**RECORD EXCERPTS**.
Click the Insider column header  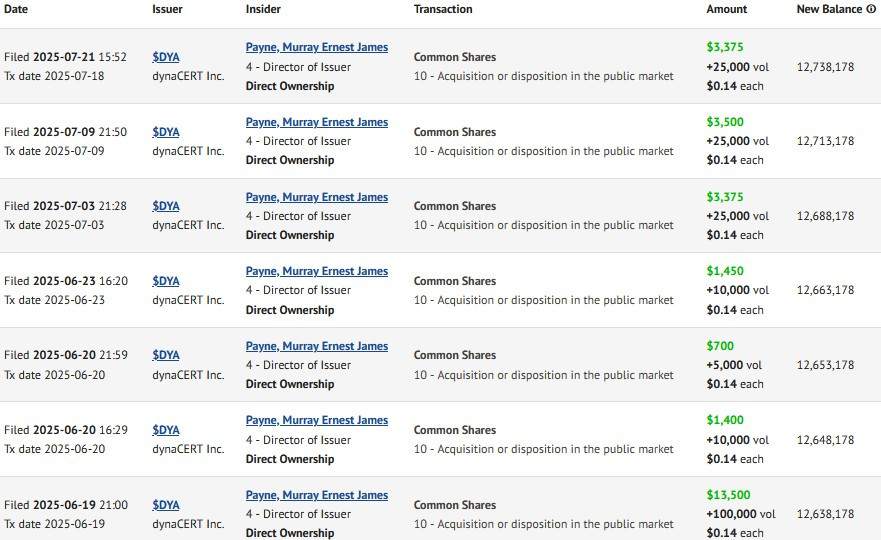click(263, 9)
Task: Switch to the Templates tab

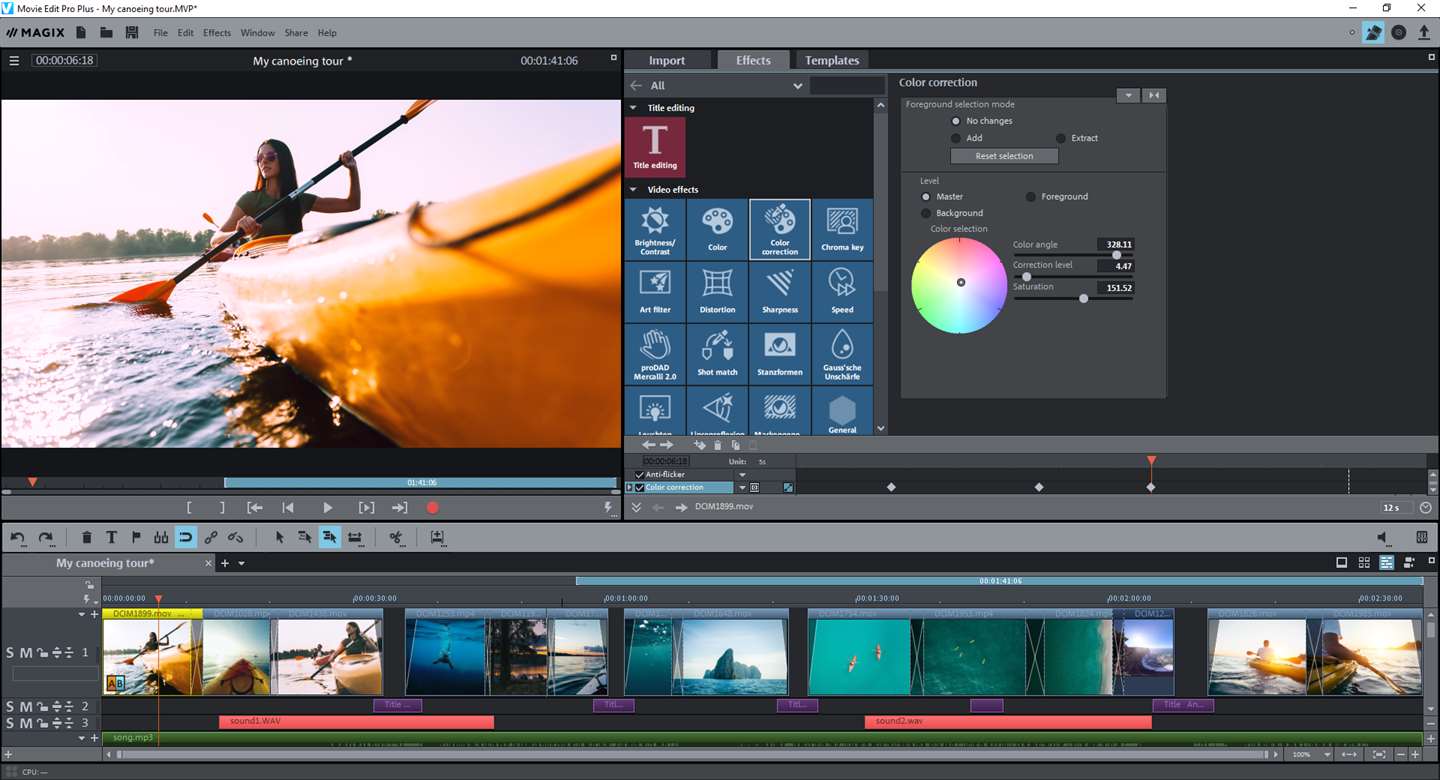Action: [831, 60]
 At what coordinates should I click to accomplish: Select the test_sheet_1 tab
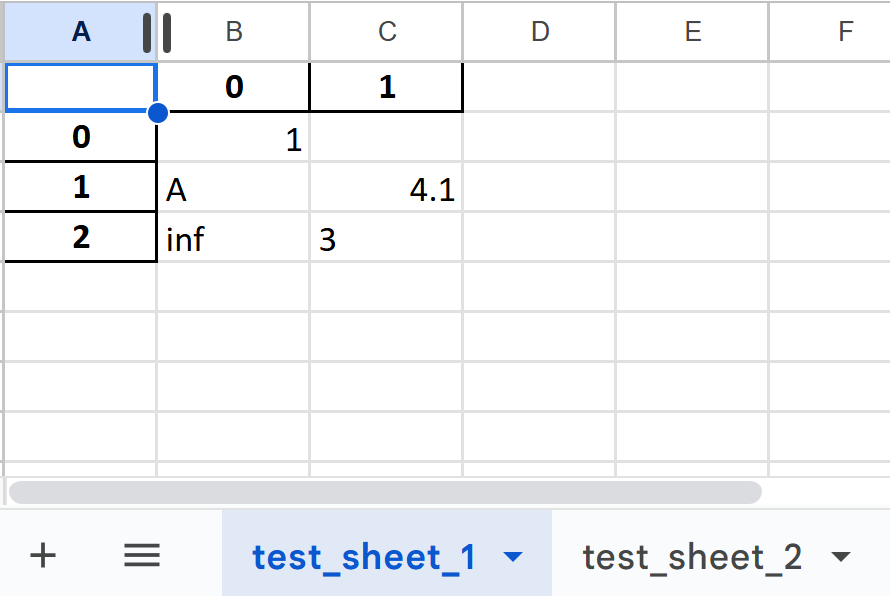(x=364, y=557)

**REQUIRED ACTION**.
Retype the line containing "At what coordinates" and all lines after it through the end of the material, exactly and only those, leaving out pictures.

**SOLUTION TO THIS PROBLEM**.
 At what coordinates should I click to accomplish: Select the test_sheet_1 tab
(x=364, y=557)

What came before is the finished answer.